Se a realidade é assim, se buscar um “tratamento psiquiátrico” significa a morte do sujeito, porque as pessoas muitas vezes, de livre e espontânea vontade, buscam os psiquiatras e optam pela “servidão voluntária” para se curar de seus males? Qual a explicação para essa ironia trágica?

O que está por trás desta ironia é, segundo Ramos, a comédia da existência: ser rotulado de “doente mental” afigura-se, para muitos pacientes carentes de amor e de cuidados, como a oportunidade que sempre sonharam. Ser tido como “doente mental” significa que não permanecerão mais abandonado à própria sorte; que a partir de agora serão objeto de atenções especiais médico-psiquiátricas.
Além do mais, sofrer de um malestar inominado é algo muito inquietante. A nomeação do nosso sofrimento, a etiquetagem nosológica dos nossos sintomas pelo discurso psiquiátrico, acarreta frequentemente um alívio: o inominado, o indeterminado, o invisível agora tem um nome e adquiriu “um corpo” simbólico. A partir de agora, pode ser apreciado, estudado e tratado pela ciência médica. O autor apresenta uma série de outros argumentos para explicar a “servidão voluntária” a um “tratamento de saúde” que, na verdade nada mais é do que a supressão ou morte do sujeito.

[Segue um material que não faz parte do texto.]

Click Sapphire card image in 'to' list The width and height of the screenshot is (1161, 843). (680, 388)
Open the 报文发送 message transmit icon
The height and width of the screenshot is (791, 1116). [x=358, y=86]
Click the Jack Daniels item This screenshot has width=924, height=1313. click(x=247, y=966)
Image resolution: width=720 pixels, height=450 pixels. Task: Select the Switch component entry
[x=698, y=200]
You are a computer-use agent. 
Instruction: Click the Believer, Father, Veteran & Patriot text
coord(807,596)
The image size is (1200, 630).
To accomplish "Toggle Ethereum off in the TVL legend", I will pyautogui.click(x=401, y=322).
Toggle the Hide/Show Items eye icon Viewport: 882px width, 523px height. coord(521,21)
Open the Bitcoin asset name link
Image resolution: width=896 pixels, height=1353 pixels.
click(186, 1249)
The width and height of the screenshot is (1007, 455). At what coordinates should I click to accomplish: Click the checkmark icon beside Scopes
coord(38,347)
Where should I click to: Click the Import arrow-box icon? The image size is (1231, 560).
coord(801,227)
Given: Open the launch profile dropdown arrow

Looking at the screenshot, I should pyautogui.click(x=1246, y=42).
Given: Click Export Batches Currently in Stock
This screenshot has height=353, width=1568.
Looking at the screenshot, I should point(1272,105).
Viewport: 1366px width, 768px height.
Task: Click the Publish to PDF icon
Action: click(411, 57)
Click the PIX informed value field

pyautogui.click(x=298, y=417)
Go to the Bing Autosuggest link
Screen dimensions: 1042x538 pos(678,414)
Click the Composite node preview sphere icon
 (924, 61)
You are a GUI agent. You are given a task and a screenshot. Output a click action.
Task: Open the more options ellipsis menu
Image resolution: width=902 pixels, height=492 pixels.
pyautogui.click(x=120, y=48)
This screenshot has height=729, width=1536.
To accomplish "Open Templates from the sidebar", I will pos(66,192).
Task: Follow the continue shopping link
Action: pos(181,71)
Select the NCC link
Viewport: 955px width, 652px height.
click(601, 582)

É esta comédia da existência que sustenta a tragédia da medicalização da vida. 

O Desenlace
Ao final, a que conclusões chega o autor? O que essa tragicomédia da contemporaneidade tem a nos ensinar?
Bem... A fim de evitar que os gentis leitores permaneçam confinados ao papel de pacientes ouvintes destas palavras, mas que possam ter a oportunidade de tornarem-se “experienciantes” de seu próprio processo de conhecimento e elaboração mental, deixamos para cada um a possibilidade de vir a conhecer e construir para si mesmo, a partir de uma leitura direta, suas próprias conclusões e impressões a respeito deste polêmico e instigante livro.